_Data:_
━━━

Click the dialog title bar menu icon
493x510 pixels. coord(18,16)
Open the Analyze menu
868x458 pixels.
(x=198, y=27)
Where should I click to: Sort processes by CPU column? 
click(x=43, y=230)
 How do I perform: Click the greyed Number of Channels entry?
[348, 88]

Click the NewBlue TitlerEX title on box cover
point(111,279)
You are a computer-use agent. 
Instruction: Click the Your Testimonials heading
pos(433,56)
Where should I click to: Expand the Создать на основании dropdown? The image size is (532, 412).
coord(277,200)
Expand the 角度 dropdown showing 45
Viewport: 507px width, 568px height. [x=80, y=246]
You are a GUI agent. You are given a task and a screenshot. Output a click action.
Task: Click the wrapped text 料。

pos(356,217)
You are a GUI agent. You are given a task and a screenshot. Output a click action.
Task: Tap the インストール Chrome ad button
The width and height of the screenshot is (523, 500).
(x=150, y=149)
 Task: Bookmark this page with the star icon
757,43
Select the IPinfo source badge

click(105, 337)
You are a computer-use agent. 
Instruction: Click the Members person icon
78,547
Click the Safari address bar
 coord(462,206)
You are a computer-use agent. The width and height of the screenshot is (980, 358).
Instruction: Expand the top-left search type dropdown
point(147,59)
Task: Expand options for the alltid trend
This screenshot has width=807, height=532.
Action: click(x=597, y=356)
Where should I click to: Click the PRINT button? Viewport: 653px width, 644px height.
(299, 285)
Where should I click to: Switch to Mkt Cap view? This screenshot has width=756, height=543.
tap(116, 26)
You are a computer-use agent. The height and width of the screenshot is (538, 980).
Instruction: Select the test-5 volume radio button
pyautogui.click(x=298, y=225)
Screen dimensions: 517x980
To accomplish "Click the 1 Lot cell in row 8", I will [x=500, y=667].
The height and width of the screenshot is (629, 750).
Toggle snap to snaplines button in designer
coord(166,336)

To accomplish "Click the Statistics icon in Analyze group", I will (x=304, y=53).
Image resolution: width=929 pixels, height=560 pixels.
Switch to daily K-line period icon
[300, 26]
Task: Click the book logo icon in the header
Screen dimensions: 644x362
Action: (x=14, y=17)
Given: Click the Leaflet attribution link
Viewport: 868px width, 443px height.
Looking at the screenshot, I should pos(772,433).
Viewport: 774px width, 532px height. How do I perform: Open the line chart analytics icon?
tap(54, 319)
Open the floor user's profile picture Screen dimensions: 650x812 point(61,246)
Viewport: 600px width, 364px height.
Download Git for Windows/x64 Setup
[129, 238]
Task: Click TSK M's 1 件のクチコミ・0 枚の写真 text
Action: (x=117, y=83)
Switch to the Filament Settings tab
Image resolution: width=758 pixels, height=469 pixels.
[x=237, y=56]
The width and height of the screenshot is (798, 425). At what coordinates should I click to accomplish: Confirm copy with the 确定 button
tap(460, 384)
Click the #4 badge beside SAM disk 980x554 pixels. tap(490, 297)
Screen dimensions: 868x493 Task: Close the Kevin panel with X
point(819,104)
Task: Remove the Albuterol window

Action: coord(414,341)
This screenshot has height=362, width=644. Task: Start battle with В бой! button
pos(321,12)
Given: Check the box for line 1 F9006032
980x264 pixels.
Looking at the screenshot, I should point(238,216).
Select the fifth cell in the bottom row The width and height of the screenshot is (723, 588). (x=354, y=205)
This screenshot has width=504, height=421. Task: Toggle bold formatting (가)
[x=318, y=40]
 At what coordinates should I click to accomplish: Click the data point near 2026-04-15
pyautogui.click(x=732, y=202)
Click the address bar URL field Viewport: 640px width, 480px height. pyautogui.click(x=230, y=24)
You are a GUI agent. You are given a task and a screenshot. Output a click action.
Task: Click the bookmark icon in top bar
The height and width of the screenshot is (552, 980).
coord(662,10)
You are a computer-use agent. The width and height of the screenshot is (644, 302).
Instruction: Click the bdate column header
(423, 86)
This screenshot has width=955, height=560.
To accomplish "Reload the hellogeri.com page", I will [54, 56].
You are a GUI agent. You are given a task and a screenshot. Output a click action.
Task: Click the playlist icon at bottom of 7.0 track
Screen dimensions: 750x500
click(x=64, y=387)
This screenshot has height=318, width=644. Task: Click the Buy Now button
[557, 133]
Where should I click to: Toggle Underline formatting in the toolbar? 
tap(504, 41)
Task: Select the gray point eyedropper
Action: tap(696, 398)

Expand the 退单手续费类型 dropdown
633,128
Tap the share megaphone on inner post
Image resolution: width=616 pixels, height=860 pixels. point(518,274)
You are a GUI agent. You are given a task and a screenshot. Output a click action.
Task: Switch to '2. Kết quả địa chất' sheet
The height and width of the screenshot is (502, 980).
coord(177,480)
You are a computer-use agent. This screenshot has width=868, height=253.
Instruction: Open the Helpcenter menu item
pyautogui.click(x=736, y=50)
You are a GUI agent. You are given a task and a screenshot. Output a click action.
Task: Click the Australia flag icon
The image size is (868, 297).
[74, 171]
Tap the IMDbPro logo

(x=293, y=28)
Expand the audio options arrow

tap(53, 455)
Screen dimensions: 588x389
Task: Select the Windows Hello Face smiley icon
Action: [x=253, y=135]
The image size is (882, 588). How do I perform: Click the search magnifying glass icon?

━━━

_Exercise requirements:_ Across the data above, count every line with "will" in it and write only the total.

_Expected answer:_ 3